My friend Gowan, you see, is a Horticultural Oracle, and a great gift she has given me is to share her love of dirt.

Most of us don’t think to much about the dirt, really. It’s there, the plants grow in it and we walk on it, and some things burrow through it, but mostly we fail to appreciate that dirt is not a dead and inert mass of decayed organic matter and pulverized rock and whatever minerals are leached out of the rain. It’s a ginormous organism, teeming with life. Macro organisms like earthworms are there, sure, but also micro-organisms, bacteria and fungi, that work together with plants to make plants healthier and more efficient at extracting nutrients from soil and putting nutrients into soil. Beneath our feet are entire worlds.

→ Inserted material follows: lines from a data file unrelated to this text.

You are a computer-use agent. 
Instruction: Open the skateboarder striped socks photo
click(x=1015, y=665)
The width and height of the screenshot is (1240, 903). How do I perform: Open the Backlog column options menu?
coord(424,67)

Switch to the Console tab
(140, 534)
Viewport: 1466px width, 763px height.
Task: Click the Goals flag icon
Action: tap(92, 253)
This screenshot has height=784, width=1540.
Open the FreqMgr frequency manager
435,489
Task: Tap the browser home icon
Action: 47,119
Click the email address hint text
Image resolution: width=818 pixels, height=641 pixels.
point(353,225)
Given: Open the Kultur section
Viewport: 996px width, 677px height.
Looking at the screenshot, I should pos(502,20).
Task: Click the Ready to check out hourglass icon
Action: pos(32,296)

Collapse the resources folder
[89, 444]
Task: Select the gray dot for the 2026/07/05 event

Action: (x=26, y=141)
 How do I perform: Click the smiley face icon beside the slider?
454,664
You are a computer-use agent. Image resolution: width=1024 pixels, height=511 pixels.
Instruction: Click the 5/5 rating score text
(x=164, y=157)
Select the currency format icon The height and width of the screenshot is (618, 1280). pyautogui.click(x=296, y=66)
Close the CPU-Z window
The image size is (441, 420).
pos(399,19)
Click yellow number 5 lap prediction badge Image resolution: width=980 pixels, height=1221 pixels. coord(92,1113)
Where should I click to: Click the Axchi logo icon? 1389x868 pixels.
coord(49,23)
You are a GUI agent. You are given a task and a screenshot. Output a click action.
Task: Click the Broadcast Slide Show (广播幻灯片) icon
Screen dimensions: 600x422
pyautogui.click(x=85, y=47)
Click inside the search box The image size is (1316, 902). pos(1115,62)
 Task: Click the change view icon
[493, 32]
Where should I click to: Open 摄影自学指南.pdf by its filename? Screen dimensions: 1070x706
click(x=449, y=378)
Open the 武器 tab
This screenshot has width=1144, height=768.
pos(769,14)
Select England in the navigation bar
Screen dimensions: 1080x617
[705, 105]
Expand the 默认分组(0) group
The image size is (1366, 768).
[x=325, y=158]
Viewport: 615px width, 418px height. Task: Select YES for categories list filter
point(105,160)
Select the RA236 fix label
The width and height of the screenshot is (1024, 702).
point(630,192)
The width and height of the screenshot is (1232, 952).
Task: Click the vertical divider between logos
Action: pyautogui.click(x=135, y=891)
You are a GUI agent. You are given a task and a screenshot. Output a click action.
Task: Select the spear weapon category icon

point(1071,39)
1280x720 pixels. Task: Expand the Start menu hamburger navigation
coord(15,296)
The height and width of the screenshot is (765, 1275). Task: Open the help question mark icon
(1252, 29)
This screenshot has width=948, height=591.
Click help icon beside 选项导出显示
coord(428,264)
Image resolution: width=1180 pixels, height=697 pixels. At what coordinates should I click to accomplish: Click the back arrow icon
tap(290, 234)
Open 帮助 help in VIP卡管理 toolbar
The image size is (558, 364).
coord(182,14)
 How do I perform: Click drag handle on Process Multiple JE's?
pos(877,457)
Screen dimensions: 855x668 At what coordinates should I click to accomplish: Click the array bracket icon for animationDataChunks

Conventional farming kills these tiny, complex worlds. The plowing and harrowing and tilling break up the delicate networks of micorrhizae, expose tender bacteria to ultraviolet light from the sun and the drying air above ground. We plant our crops in soil impoverished by the death and destruction of the soil organisms, and as a result end up having to drench them in chemical fertilizers and pesticides.

So here I am with a back acre that was denuded of topsoil a decade or two ago by a rapacious former owner, goats and chickens to feed, and the excellent guidance of a Horticultural Oracle to lead me on my way. In hand I have packets of seeds — legumes, vetches, grasses — and packets of soil organisms. Also, I have a steady and reliable supply of chicken and goat manure, along with their used bedding, which is working on becoming compost (with help from the chickens themselves). But it would take a lot more compost than I’ve got to get the back acre turned from a desolate wasteland of thorny brush and invasive trash pines into good forage for the critters, hence the seeds and spores.

The goats have done a magnificent job of clearing away what dead growth there was and pruning back the pine trees until the plants that are there could get some sunshine. The chickens did some loosening of the soil surface but not enough, so I cheated and got my neighbor to run over the naked bits with his tiller just this once, so that my seeds and spores wouldn’t just slide off the compacted surface of the clay at the first rain. The chickens, helpfully, have been going over the tilled areas and breaking the big clumps of soil up, and also pooping and then tilling that into the soil for me, so there’s little pockets of plant nutrition here and there.

After this Saturday, the poor chickens will lose their liberty for a while. Hopefully I will sell off all the spare bantams, and then the chickens will be confined to quarters so that I can go traipsing through the tilled bits of the back acre, scattering seeds and spores and water without being followed by mob of ravenous feathery beasts intent on snarfing down my precious seeds. After that, it’s up to the seeds, the spores, and the good Lord’s inclination to give me lots of sunshine but just enough rain to germinate the little buggers. By springtime, it is entirely possible that the blighted back acre will be well on its way to an accelerated recovery of topsoil, helped along by the application of extra compost when available and deposits of used goat bedding and fallen leaves from the oak trees. With grace, the dead areas will turn green with clover and vetch and grasses and brassicas, and once the plant life is mature enough that it’s no longer primarily water, the goats and chickens will be turned loose to devour and turn the greenery into more compost, which will decay there on the dirt and provide food for yet more plants.

Some day, I may even be able to look back at that acre and see a pasture of amazing rich forage with nearly entirely recovered soil, and I won’t need to monitor it as religiously for a need for another application of seed or spores. All because Gowan shared with me a love of dirt.